TASK -> Exactly the lines from the first line of the listing through the line containing "Given: Open the Analysis Mode menu" should appear in the output, unchanged.

THE DATA ->
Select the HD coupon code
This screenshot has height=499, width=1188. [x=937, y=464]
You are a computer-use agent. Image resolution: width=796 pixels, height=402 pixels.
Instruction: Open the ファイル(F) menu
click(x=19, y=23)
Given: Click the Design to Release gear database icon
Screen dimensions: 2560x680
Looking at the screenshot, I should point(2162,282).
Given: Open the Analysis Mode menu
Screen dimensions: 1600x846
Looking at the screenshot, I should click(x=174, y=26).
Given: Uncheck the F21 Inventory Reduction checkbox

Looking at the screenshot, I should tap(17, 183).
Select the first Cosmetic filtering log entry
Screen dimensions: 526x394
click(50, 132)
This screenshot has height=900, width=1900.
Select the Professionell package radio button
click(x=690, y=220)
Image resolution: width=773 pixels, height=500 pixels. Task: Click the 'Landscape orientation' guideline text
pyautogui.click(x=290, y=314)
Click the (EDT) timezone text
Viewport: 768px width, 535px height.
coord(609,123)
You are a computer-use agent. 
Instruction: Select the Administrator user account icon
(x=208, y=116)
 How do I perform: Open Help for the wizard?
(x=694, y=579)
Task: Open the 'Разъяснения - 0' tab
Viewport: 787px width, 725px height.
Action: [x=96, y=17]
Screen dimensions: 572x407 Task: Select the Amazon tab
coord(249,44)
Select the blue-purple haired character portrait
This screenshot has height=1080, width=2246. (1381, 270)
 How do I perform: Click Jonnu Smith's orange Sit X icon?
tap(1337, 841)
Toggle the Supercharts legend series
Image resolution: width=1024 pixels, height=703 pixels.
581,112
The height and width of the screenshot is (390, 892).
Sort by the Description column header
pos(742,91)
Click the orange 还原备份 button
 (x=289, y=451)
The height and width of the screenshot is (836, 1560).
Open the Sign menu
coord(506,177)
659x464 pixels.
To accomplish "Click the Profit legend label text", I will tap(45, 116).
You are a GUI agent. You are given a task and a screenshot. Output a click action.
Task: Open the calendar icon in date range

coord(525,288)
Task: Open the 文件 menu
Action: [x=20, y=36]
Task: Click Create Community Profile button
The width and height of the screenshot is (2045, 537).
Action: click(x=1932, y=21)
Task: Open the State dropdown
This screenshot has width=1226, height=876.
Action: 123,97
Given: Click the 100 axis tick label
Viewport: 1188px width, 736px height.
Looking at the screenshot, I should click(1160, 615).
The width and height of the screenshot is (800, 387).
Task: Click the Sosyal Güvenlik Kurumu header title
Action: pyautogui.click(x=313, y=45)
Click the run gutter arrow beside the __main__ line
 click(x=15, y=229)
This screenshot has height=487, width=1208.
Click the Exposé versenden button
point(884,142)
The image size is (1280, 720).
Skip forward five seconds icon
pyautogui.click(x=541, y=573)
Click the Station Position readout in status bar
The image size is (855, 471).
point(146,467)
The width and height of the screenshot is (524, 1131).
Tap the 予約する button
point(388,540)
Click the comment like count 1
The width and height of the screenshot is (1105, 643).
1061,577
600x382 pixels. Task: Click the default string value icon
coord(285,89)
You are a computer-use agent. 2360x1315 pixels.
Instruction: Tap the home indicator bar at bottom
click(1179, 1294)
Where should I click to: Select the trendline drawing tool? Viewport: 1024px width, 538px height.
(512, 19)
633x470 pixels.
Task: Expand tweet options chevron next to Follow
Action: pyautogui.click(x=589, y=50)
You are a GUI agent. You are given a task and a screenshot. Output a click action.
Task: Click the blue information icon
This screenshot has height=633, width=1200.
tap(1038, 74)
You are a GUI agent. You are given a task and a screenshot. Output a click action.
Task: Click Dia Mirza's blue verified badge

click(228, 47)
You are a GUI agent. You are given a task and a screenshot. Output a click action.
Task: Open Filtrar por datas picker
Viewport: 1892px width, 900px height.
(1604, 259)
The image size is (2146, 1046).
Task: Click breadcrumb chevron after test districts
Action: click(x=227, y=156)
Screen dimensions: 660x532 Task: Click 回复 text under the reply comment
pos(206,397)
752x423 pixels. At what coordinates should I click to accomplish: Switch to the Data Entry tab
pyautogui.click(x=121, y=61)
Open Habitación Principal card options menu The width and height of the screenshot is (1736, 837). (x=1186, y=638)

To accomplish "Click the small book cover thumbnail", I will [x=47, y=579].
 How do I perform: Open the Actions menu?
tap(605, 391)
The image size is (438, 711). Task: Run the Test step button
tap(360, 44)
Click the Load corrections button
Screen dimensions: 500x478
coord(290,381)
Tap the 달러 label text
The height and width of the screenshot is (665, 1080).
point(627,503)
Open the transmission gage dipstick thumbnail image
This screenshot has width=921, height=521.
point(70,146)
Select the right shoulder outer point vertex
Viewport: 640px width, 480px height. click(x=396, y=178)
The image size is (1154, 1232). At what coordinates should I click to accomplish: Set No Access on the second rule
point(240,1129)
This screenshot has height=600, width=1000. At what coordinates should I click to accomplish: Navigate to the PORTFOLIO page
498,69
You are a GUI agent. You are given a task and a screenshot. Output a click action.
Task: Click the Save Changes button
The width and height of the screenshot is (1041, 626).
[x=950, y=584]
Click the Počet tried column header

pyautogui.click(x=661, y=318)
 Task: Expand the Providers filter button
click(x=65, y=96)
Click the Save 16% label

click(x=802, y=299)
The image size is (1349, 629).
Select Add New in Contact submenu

WRITTEN RESPONSE ->
Select the HD coupon code
This screenshot has height=499, width=1188. [x=937, y=464]
You are a computer-use agent. Image resolution: width=796 pixels, height=402 pixels.
Instruction: Open the ファイル(F) menu
click(x=19, y=23)
Given: Click the Design to Release gear database icon
Screen dimensions: 2560x680
Looking at the screenshot, I should point(2162,282).
Given: Open the Analysis Mode menu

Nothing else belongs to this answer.